Problem 1 — together: "We have 48 stickers. We want to share them with 4 friends. How many does each friend get?"
Write on the board, using the graph paper grid:
____
4 ) 48
"48 is the dividend — the pile. 4 is the divisor — the number of friends. The answer we're finding is the quotient."
Walk through the steps out loud, writing each one:
- Divide: "How many 4s in 4? One." Write
1above the 4. - Multiply: "1 times 4 is 4." Write
4under the 4. - Subtract: "4 minus 4 is 0."

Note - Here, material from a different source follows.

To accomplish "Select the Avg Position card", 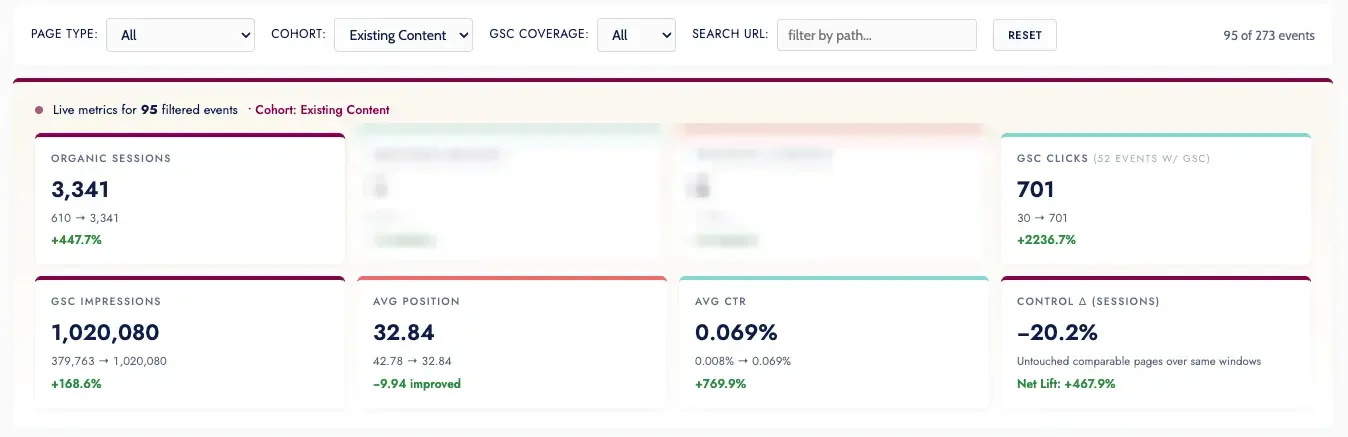I will pyautogui.click(x=512, y=342).
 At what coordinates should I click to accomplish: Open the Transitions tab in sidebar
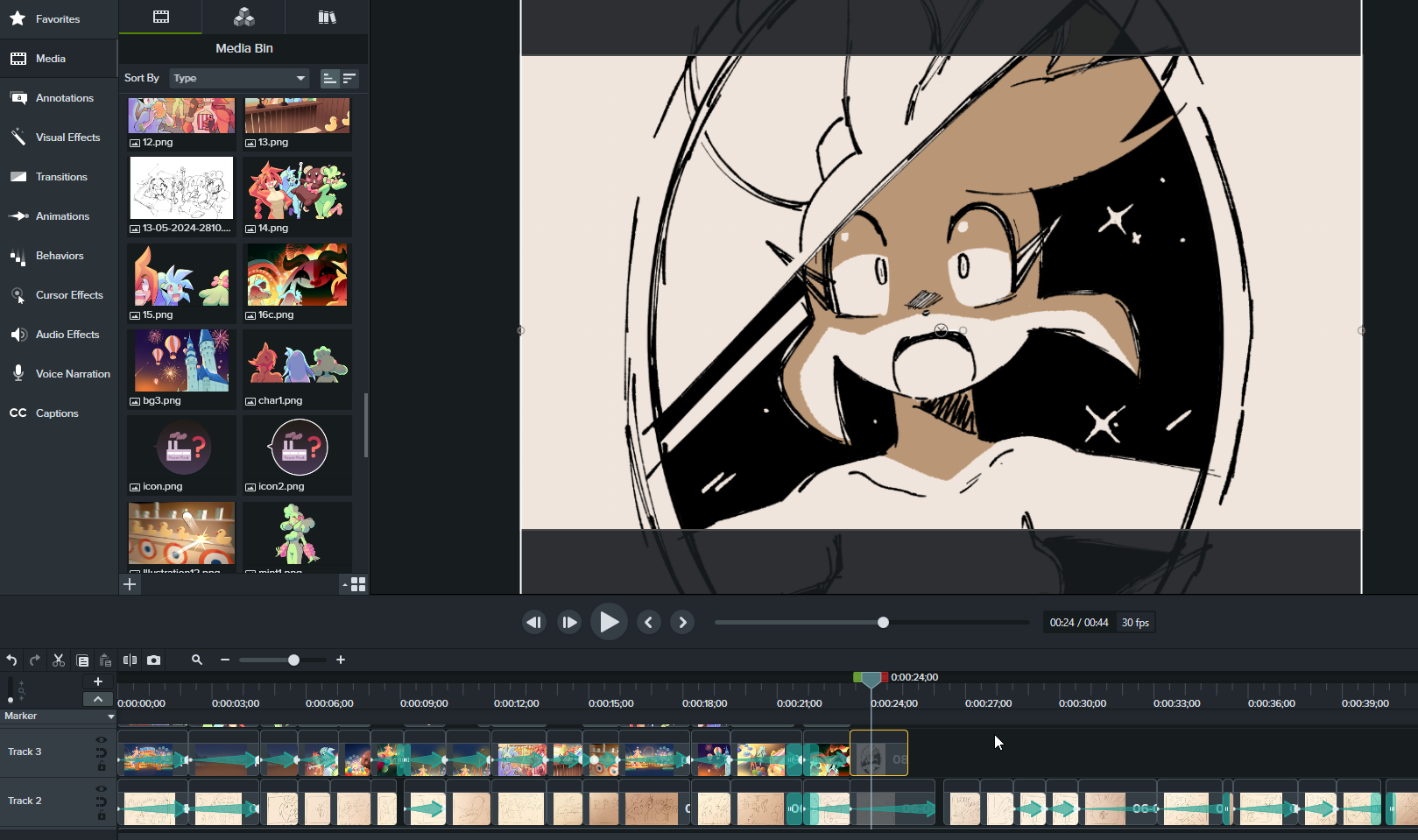pos(60,177)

- Bring down: "Bring down the 8."
- Divide again: "How many 4s in 8? Two." Write
2above the 8. - Multiply, subtract: "2 times 4 is 8. 8 minus 8 is 0."
"Quotient is 12. Each friend gets 12 stickers. Zero left over."
3 · Connect to the math — 4 min
Point at the four-step list on the board.
"Every time. Divide. Multiply. Subtract. Bring down. Then start over with the next digit."
Name the parts again, pointing at the board:
"Inside the bracket — the dividend, the pile. Outside — the divisor, the groups. On top — the quotient, the answer."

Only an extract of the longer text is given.